A Shocking Report on Sexual Assault at Tulane University in New Orleans

Many colleges and universities across the United States have surveyed their students on their experiences with sexual assault, sexual harassment, and sexual misconduct on campus. In many cases the results of those surveys have caused a great deal of concern.

But perhaps one of the more startling surveys was the one recently released by Tulane University in New Orleans. There, 41 percent of undergraduate women students who responded to the survey reported that they had been victims of sexual assault since coming to campus. The university defines sexual assault as rape, attempted rape, or “fondling, kissing, or rubbing up against a person’s private areas of their body (lips, breast/chest, crotch, or butt), or removing clothing without the person’s consent by incapacitation or force.”

Some 24 percent of undergraduate women respondents reported that they had been raped and 21 percent stated they were victims of attempted rape.

Seventy-four percent of women who experienced any form of sexual assault reported they were incapacitated by alcohol at the time of the incident. White heterosexual women were twice as likely to be victims of sexual assault than heterosexual women of color.

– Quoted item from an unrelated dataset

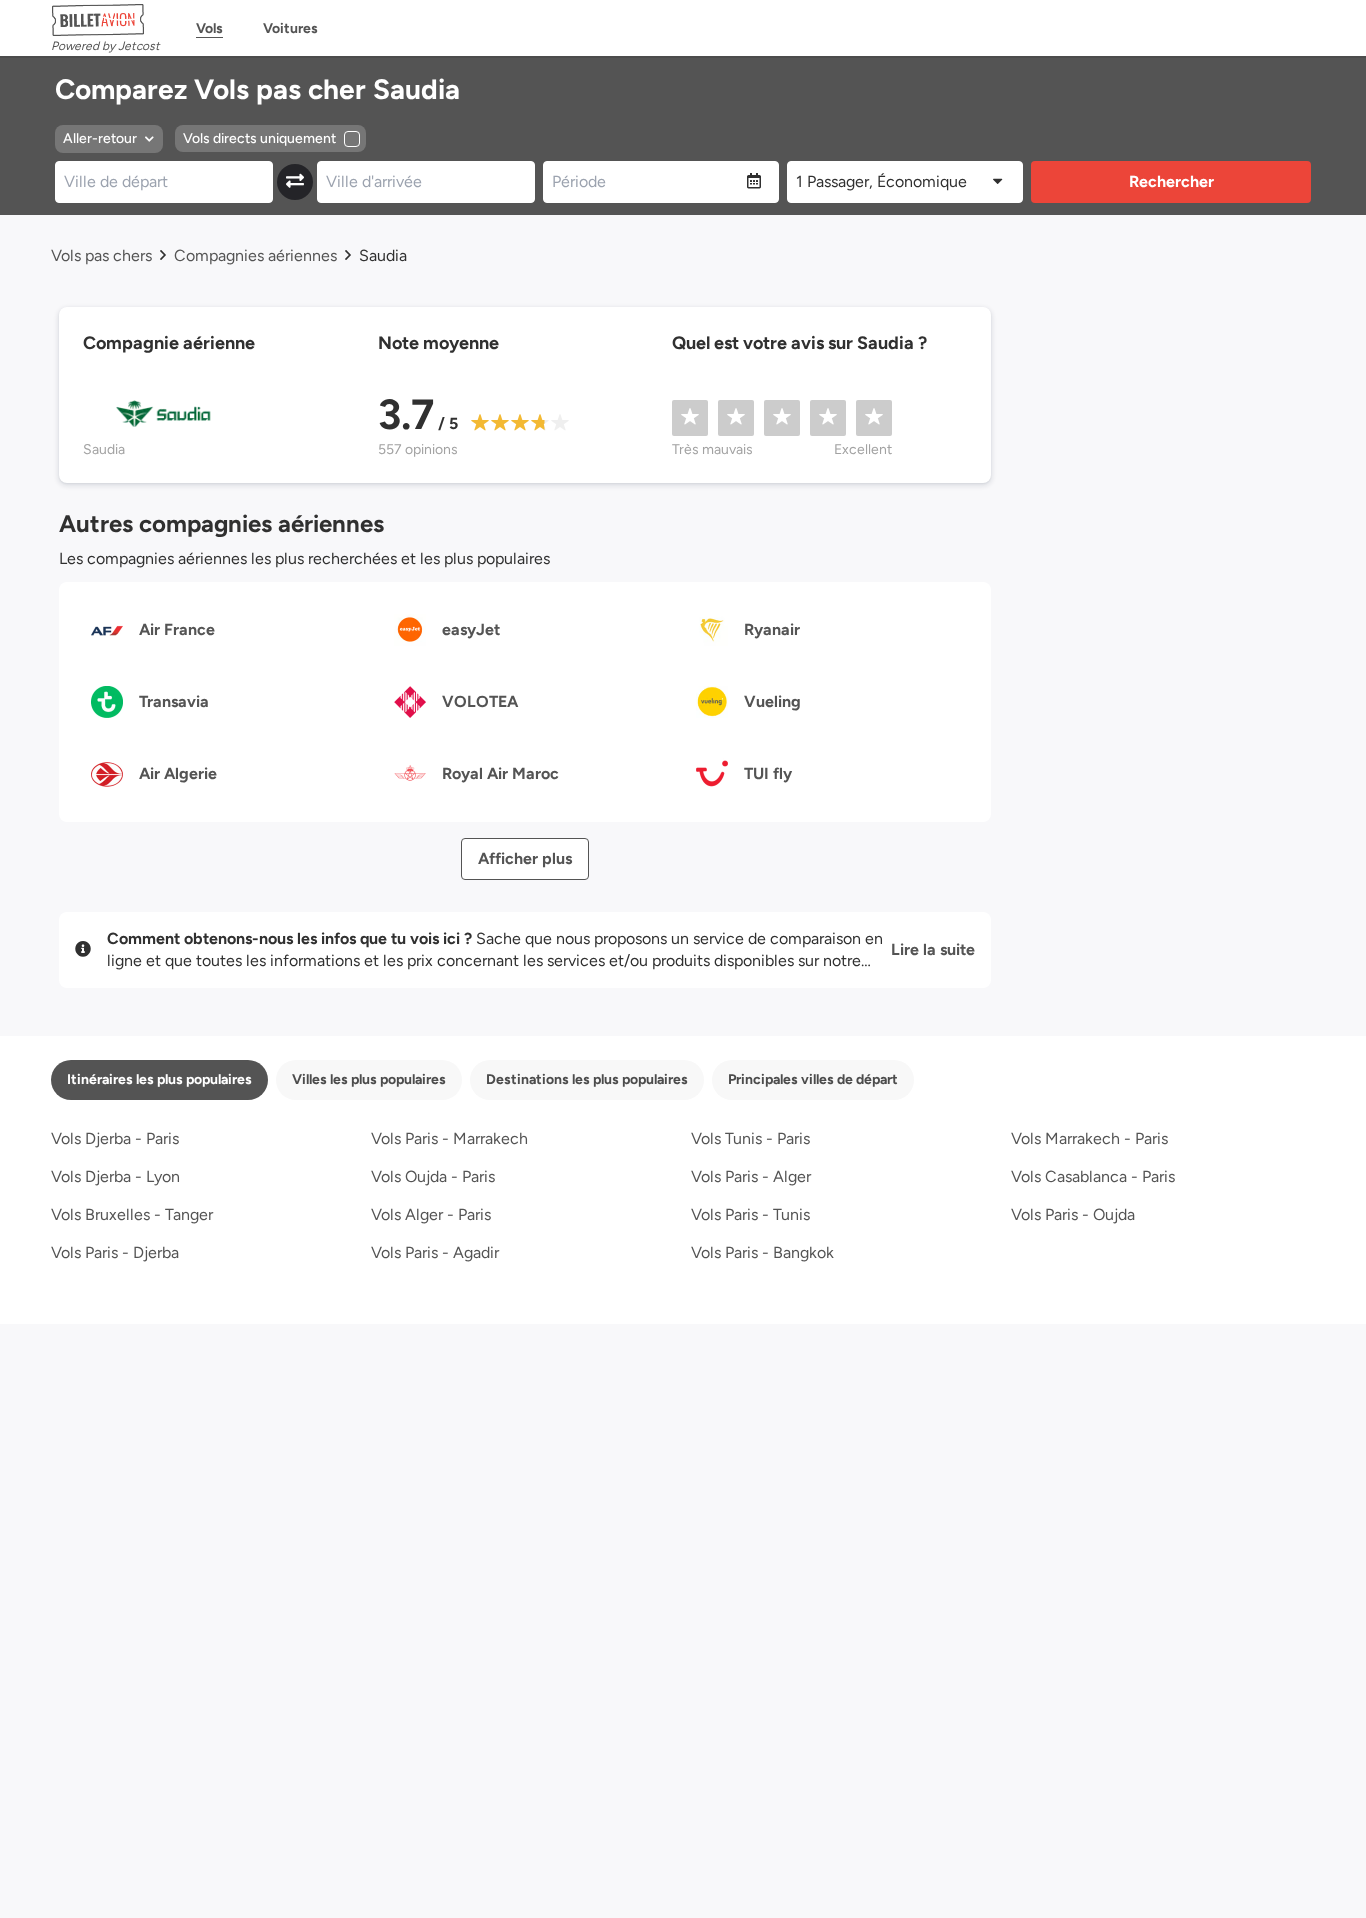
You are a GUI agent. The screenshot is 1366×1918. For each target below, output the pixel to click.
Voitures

These statistics cannot be dismissed by a claim that they are taken from a small sample size. Nearly half of the close to 10,000 students who were asked to participate, did so.

Michael A. Fitts, president of Tulane University, stated in the report that “if we are to succeed, and we must, we will need help from every single member of our community to create a culture of prevention. Our work will require a better understanding of not just the definition of legal consent, but also of the power structures and cultural beliefs that contribute to sexual misconduct.”